Friday 24 April 2009

Bulletin of the European Union ─ EU information sources

Are you a student, researcher, journalist, politician (MEP candidate), lobbyist, official or an interested citizen in need of updated information about the European Union in a given policy area?

Google has long ago become a verb, but for systematic information there are other resources worth mentioning.

EU Bulletin

Yesterday, 23 April 2009 the Bulletin of the European Union for December 2008 was published online.



General Report

The annual General Report on the Activities of the European Union (latest for the year 2008) offers students and others an overview of developments and sources concerning different policy areas.

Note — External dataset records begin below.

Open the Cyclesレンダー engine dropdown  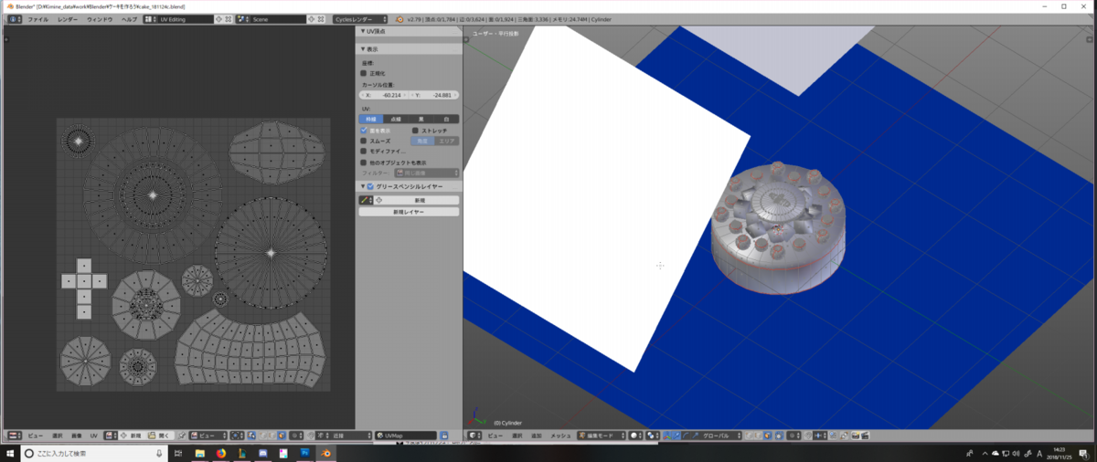tap(357, 19)
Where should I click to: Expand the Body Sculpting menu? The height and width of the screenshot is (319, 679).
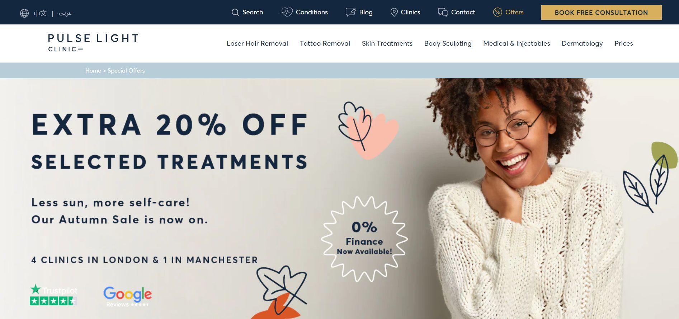(x=448, y=43)
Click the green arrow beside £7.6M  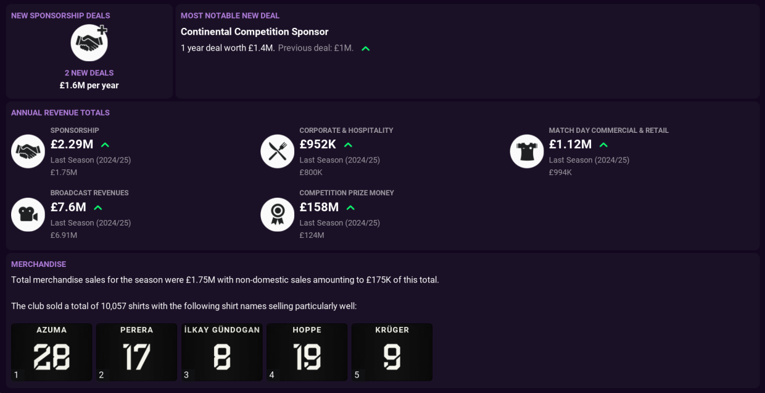point(97,208)
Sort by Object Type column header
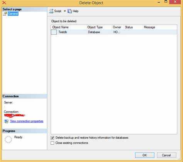 95,27
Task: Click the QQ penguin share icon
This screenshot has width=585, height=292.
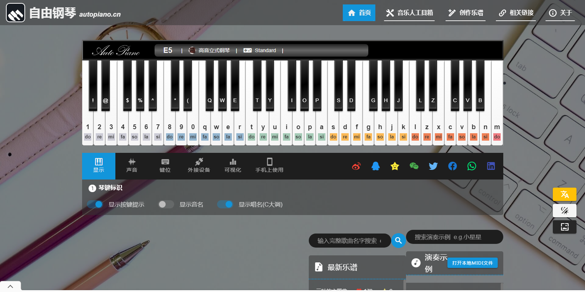Action: click(x=375, y=166)
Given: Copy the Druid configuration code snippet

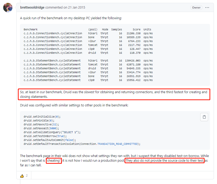Looking at the screenshot, I should tap(204, 117).
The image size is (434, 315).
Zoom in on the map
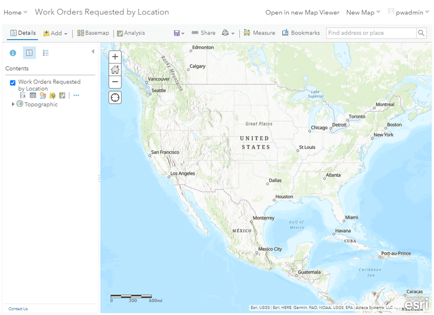[115, 56]
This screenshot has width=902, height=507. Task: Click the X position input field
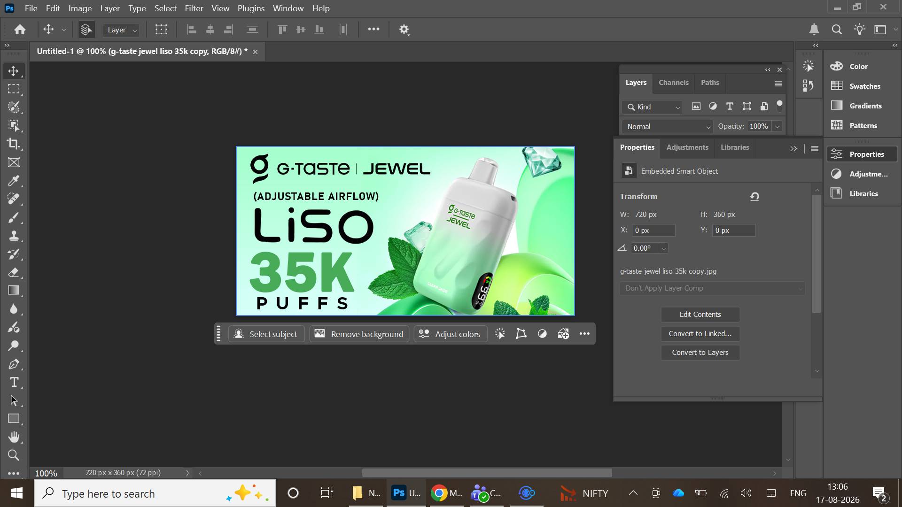click(653, 230)
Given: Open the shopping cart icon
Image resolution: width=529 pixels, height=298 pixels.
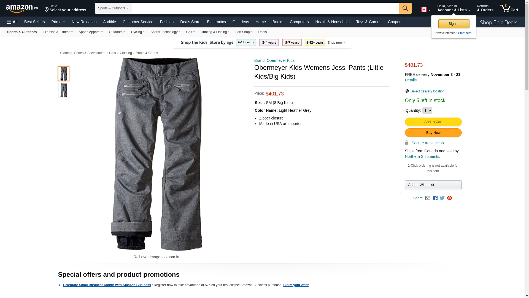Looking at the screenshot, I should (509, 8).
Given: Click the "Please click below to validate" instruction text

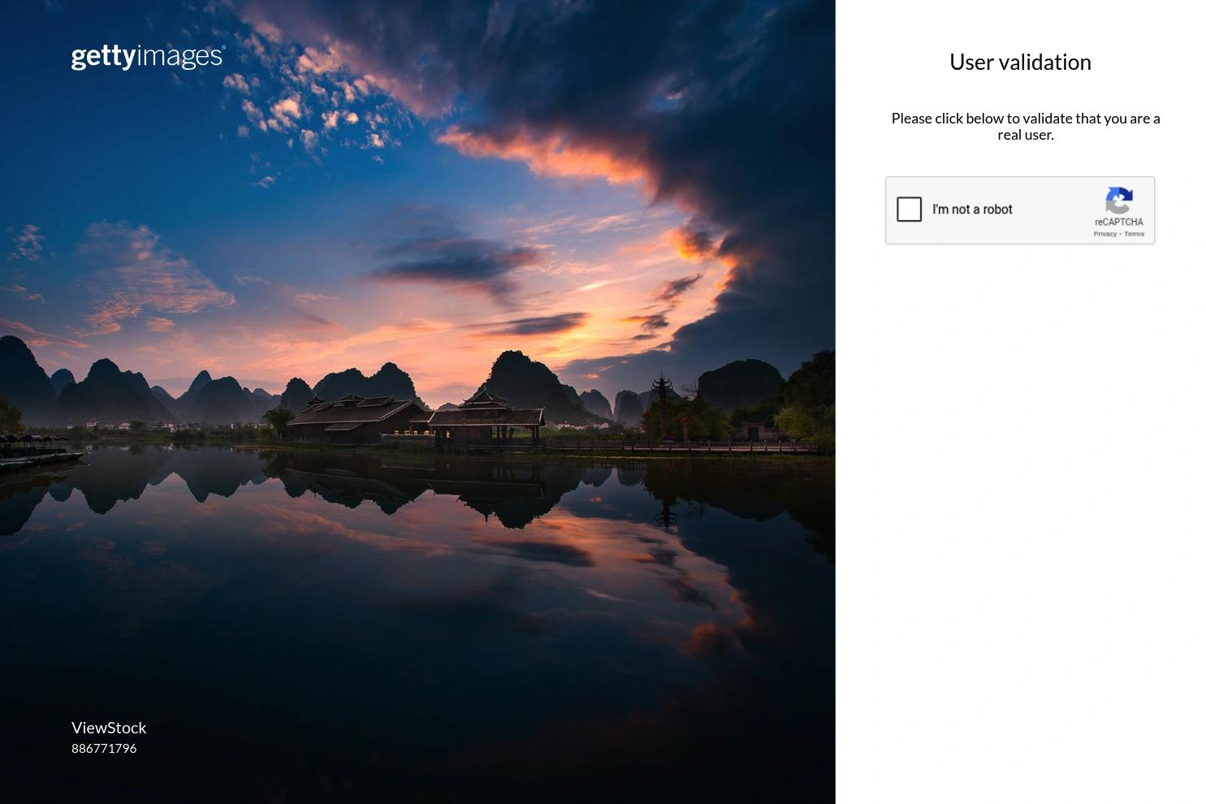Looking at the screenshot, I should point(1026,126).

EU Bulletin – final version

The monthly Bulletins present updated information. The new Bulletin EU 12-2008 covers the month of December, and it is the final version.

EU Bulletin – provisional versions

Quicker updates are available on the Bulletin EU Home page. At this moment, two provisional versions are available: The January/February Bulletin was published 25 March 2009, and the March Bulletin 2009 was put online 23 April 2009 (so the time lag was only about three weeks).



Almost up-to-date

Taken together, the General Report and the Bulletin offer comprehensive information with detailed references for further study, leaving the researcher only a few weeks to explore from other sources, to be fully updated on an issue of major importance.

Once you have exact references, you may more easily find additional information on the web pages of the institutions, even the Council.

In addition, the EU Bulletin pages contain useful links to acronyms, a glossary, Pre-Lex with Commission proposals and summaries of existing legislation. (The links to the index and the cumulative index did not work.)

Official Journal

The Official Journal of the European Union (OJEU) is the primary source to use for official EU materials, especially final legislative acts and decisions.

News and discussion

If you need the latest news, you can go directly to the press releases by the EU institutions (Commission, European Parliament, Council etc.) or you can follow the specialised news services with additional coverage, such as EurActiv, EUobserver and EUbusiness. For discussion among EU citizens and civil society, you can access Bloggingportal.eu, which aggregates 345 Euroblogs.